Senado exclui trabalho aos domingos da “MP da Liberdade Econômica”

Foto: Roque de Sá / Agência Senado

O Senado aprovou nesta quarta-feira, 21 de agosto, a Medida Provisória 881, conhecida como “MP da Liberdade Econômica”, mas que muitos consideram como a continuação do desmonte da Consolidação das Leis do Trabalho (CLT). Os senadores retiraram do texto o trecho que permitia o trabalho aos domingos e feriados e a MP agora segue para sanção do presidente Jair Bolsonaro (PSL).

O trecho sobre o trabalho aos domingos e feriados foi considerado um “jabuti” (matéria estranha ao objeto da MP) e por isso não será necessária nova votação na Câmara dos Deputados.

Além da CLT, a Medida altera o Código Clvil e diversas outras leis. Entre as mudanças, o texto prevê que a carteira de trabalho será emitida pelo Ministério da Economia “preferencialmente em meio eletrônico”. Atividades econômicas consideradas de baixo risco serão dispensadas da exigência de alvará – o que vem sendo considerado por especialistas como uma licença antecipada especialmente ao agronegócio para desmatamento em larga escala.
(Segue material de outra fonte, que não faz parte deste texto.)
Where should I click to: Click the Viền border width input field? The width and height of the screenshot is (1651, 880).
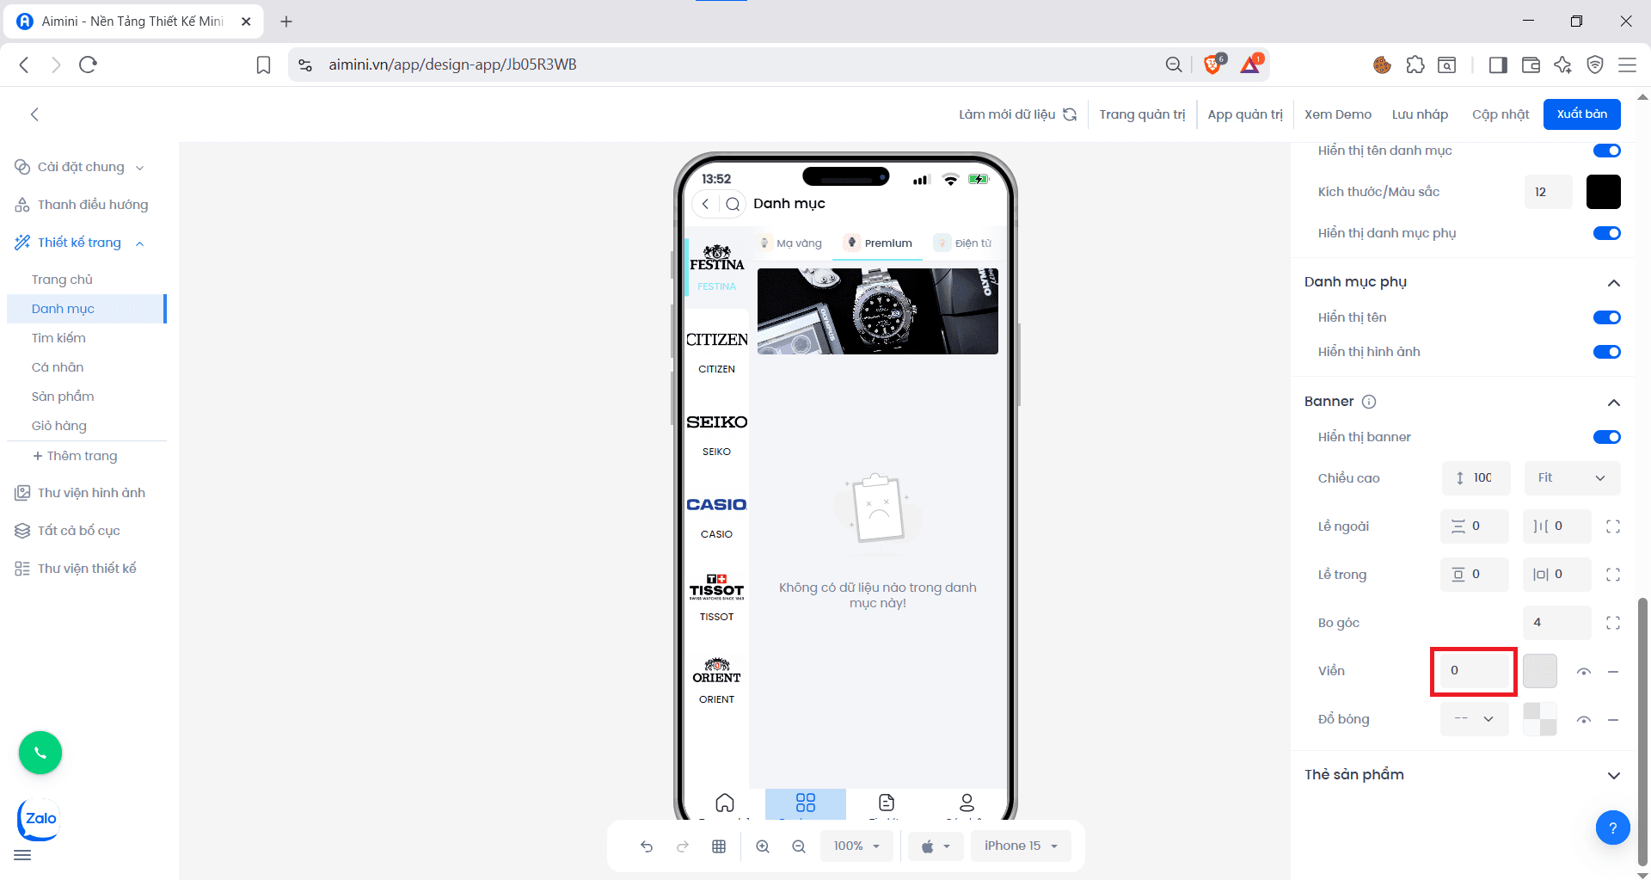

Em entrevista ao jornal ‘O Estado de S.Paulo’ nesta quarta-feira, o advogado do Instituto Socioambiental (ISA), Maurício Guetta, ressaltou que é inconstitucional a “aprovação automática de atos ambientais”.

O governo diz que a MP pode gerar até 3,7 milhões de empregos em 10 anos. A promessa de geração de empregos após a reforma trabalhista de 2017 até agora não se concretizou e o país segue com mais de 12 milhões de desempregados.